Neustadt
Auge auf Müllsünder und vieles mehr: Der Job der Naturschutzbeauftragten
Alle fünf Jahre bestellt die Stadt Neustadt acht ehrenamtliche Naturschutzbeauftragte. Beigeordnete Waltraud Blarr (Grüne) hatte daher für die Sitzung des Umweltausschusses am Mittwochabend nicht nur die Ernennungsurkunden mitgebracht, sondern sie lobte auch den Einsatz der Bürger für die Umwelt in Neustadt. Es sei extrem wichtig, dass die Ehrenamtlichen draußen unterwegs sind. „Denn wenn sie etwas sehen, können sie es uns gleich berichten“, beschrieb Blarr das Zusammenspiel von Verwaltung und Naturschutzbeauftragten. Das funktioniere hervorragend, die Abteilung Landwirtschaft und Umwelt sei sehr froh über diese Unterstützung. Zumal die Beauftragten jeweils für ganz bestimmte Gebiete zuständig seien.

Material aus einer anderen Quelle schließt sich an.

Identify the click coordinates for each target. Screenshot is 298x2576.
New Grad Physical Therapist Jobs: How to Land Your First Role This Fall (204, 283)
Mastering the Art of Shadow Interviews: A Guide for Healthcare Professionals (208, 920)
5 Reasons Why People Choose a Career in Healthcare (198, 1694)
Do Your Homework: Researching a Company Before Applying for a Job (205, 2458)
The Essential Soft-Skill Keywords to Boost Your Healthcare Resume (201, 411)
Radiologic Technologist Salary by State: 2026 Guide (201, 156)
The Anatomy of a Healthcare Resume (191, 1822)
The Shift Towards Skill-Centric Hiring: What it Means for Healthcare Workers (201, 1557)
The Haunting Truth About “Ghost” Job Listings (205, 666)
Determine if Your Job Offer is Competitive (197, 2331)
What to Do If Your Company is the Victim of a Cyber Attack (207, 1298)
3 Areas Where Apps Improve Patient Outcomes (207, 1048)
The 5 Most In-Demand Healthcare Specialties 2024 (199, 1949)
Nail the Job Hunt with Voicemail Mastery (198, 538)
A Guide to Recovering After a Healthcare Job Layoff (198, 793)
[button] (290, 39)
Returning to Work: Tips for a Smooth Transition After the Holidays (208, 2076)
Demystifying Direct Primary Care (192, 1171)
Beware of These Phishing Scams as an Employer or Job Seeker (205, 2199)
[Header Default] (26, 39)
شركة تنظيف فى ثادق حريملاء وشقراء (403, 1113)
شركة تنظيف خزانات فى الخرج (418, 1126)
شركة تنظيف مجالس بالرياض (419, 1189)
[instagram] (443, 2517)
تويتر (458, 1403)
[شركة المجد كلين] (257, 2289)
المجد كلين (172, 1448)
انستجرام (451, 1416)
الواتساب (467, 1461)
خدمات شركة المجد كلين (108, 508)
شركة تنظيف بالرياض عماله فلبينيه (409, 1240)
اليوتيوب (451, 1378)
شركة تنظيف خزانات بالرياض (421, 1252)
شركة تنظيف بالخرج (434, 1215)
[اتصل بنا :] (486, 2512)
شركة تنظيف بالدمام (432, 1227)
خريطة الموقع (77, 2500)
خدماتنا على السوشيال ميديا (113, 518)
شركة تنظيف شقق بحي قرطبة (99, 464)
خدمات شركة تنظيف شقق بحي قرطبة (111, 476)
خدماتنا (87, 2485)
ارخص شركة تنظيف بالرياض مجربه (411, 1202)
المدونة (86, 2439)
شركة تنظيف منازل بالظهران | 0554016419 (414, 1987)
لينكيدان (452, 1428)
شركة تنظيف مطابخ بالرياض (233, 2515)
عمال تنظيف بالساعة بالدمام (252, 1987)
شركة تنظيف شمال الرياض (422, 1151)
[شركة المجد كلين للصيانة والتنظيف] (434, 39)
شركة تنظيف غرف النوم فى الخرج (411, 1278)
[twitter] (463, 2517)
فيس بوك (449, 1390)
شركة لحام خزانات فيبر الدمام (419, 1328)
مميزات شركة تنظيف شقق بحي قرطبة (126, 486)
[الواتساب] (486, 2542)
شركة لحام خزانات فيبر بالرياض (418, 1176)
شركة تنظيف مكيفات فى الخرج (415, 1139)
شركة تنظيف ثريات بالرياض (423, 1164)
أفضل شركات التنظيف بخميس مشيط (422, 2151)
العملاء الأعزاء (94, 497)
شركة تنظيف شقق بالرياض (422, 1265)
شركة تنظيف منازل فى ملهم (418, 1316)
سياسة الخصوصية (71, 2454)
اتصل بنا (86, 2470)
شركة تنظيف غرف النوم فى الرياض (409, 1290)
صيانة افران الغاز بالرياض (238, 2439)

Bis 2029 werden sich folgende Personen um diese Aufgaben kümmern: Volker Lichti und Manfred Sauter um Lachen-Speyerdorf, Wolfgang Braunstein um Mußbach, Volker Platz um Gimmeldingen und Königsbach, Martin Grund um Geinsheim, Diedesfeld und Hambach, Clement Heber um den Sonnenweg und Haardt, Marc Teiwes um das Schöntal und die Wolfsburg sowie Heinz Amann um Duttweiler. Was ein Naturschutzbeauftragter genau macht, beschreibt die Verwaltung anhand der rechtlichen Vorgaben wie folgt: „Die Beauftragten haben die Aufgaben, über örtliche Maßnahmen zu informieren und das Verständnis für Natur und Landschaft zu wecken, die Natur und Landschaft zu beobachten und gegebenenfalls zuständige Naturschutzbehörden zu informieren sowie Maßnahmen in Naturparken und Biosphärenreservaten zu unterstützen.“
Pappeln umgestürzt
Da das eher schwammig klingt, kam im Umweltausschuss schnell der Wunsch auf, die Beauftragten, die sich schon viele Jahre engagieren, sollten doch mal ein bisschen was über ihre Tätigkeit erzählen. Heinz Amann hatte für Duttweiler ein aktuelles Beispiel parat. Bei den jüngsten Stürmen seien drei Pappeln umgestürzt und hätten im Bach einen Rückstau verursacht. Er habe das direkt gemeldet – und das Probleme habe nach zwei Tagen von einer Fachfirma behoben werden können. Ansonsten sei Müll in der Flur ein leidiges Thema: „Wenn ich etwas sehe, melde ich es direkt an die Stadt, damit das entsorgt werden kann.“
Volker Platz begleitete in Gimmeldingen, wie vor wenigen Tagen fünf seinen Angaben zufolge ortsbildprägende Pappeln gefällt wurden. Wegen der Verkehrssicherung sei das Fällen nötig gewesen. „Schade war das trotzdem, denn aus ökologischer Sicht waren die Bäume sehr wertvoll.“ Platz plädierte daher dafür, sich immer für den Erhalt von Bäumen einzusetzen, sofern es keine Gefahren für die Verkehrssicherheit gebe. Immerhin: In Gimmeldingen seien nun Neupflanzungen geplant. Clement Heber berichtete, dass er täglich mit dem Fahrrad unterwegs sei. Ihm sei es wichtig, einen Beitrag zum Erhalt der Natur und Artenvielfalt zu leisten.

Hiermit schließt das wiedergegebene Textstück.